Adding documents in languages other than English

You can index documents in multiple languages. If you don't specify a language, Amazon Kendra indexes documents in English by default. You include the language code for a document in the document metadata as a field. See Field mappings and Custom attributes for more information on the _language_code field for a document.
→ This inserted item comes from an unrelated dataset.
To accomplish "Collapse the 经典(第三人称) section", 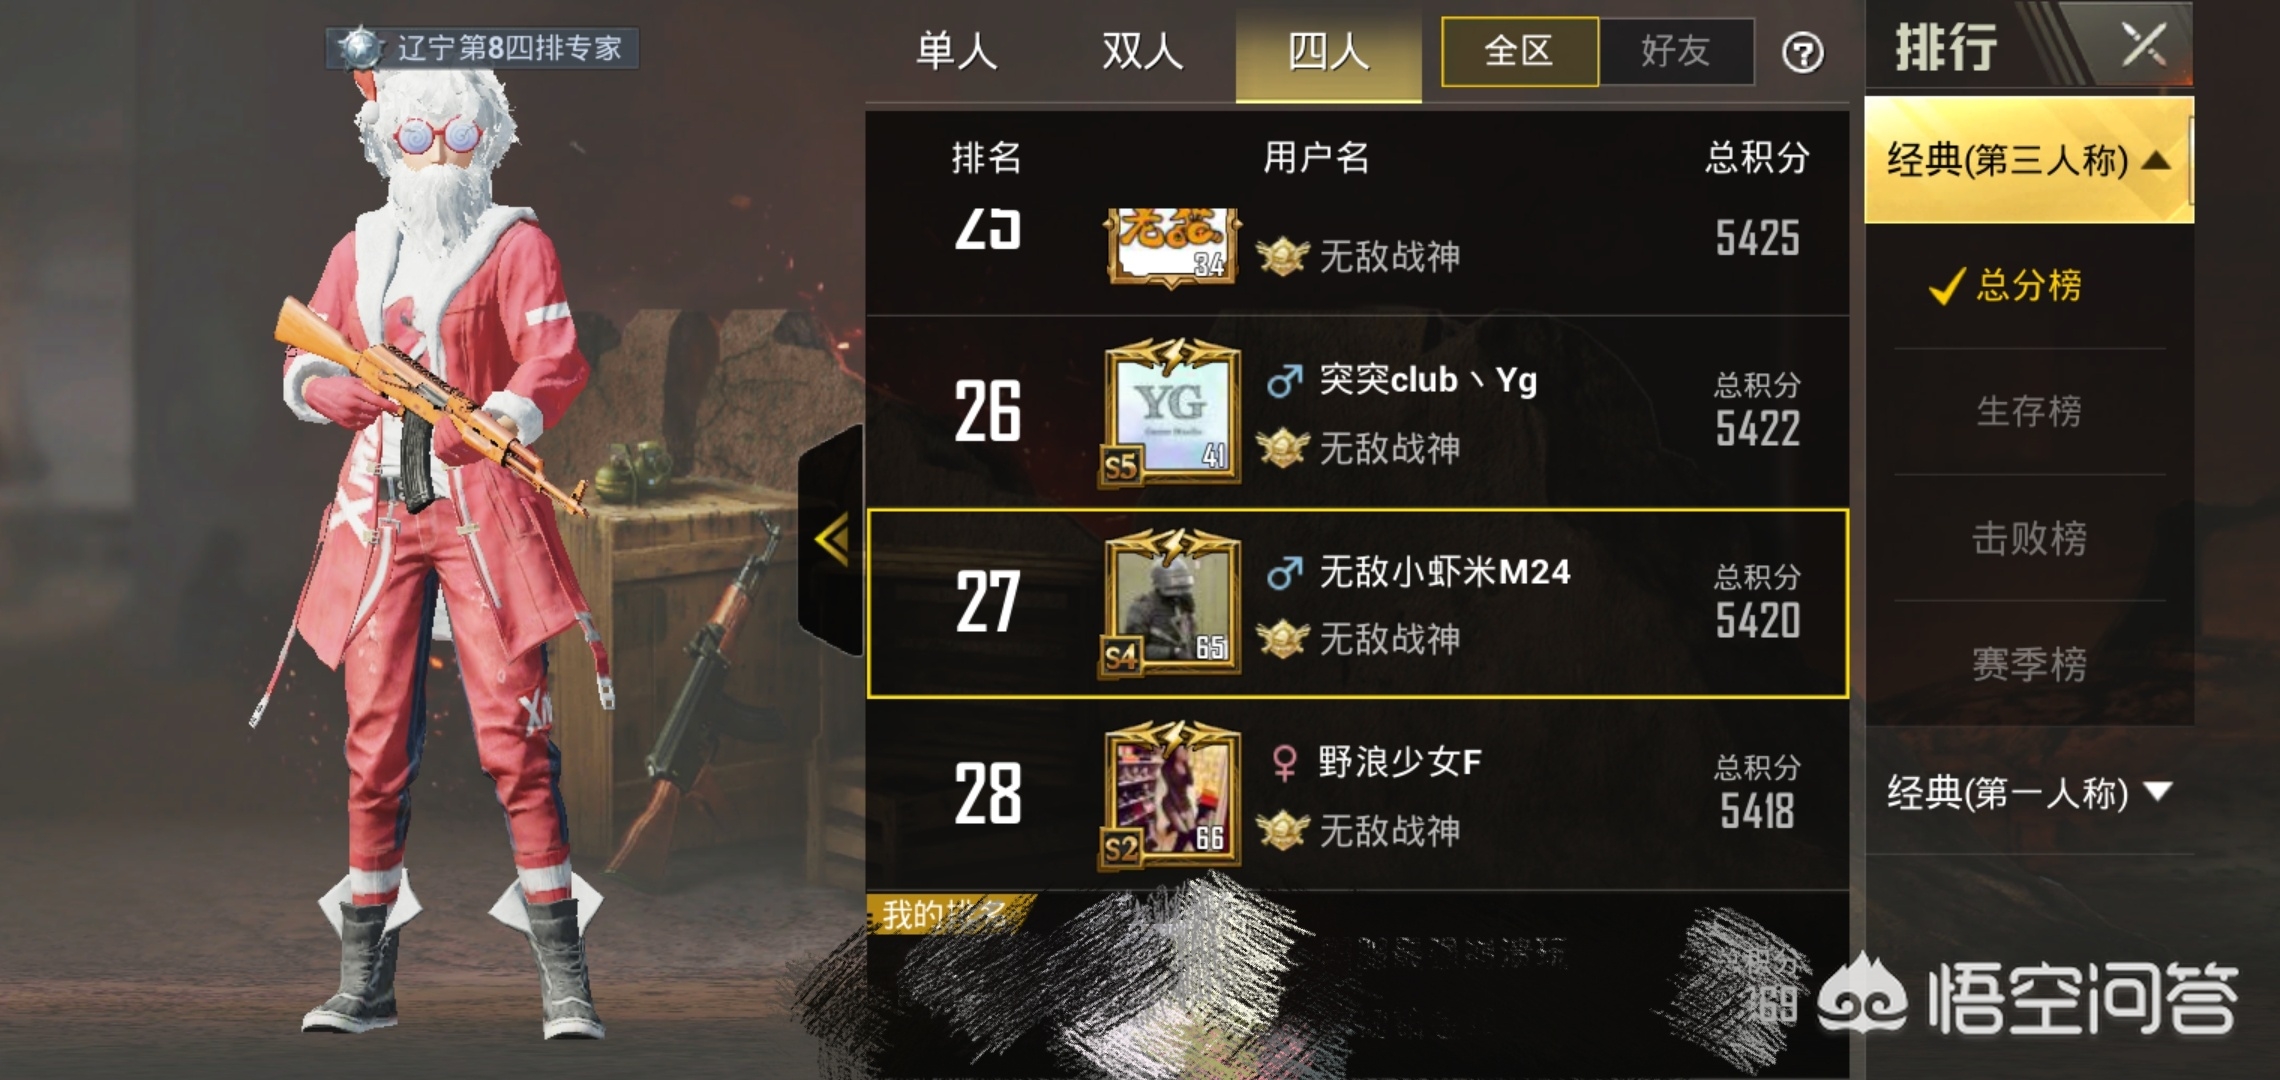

You can specify the language code for all your documents in your data source when you call CreateDataSource. If a document doesn't have a language code specified in a metadata field, the document is indexed using the language code specified for all documents at the data source level. In the console, you can index documents in a supported language only at the data source level. Go to Data sources, then the Specify data source details page, and choose a language from the dropdown Language.

The following languages and their codes are supported (English or en is supported by default if you don't specify a language):

Language name Language code
Spanish es
French fr
German de
Portuguese pt
Japanese ja
Korean ko
Chinese zh
Italian it
Hindi hi
Arabic ar
Armenian hy
Basque eu
Bengali bn
Brazilian pt-BR
Bulgarian bg
Catalan ca
Czech cs
Danish da
Dutch nl
Finnish fi
Galician gl
Greek el
Hungarian hu
Indonesian id
Irish ga
Latvian lv
Lithuanian lt
Norwegian no
Persian fa
Romanian ro
Russian ru
Sorani ckb
Swedish sv
Turkish tr

Not all Amazon Kendra features are currently available for languages other than English. The following features aren't available for non-English indexes:

  • Semantic search of FAQs and extracted answers from documents. Keyword search is used for retrieving relevant FAQs and for document ranking.

  • Custom synonyms for domain-specific, business-specific, or specialized terms.

  • Query suggestions of popular queries relevant to a search.

  • Confidence scores of the search results.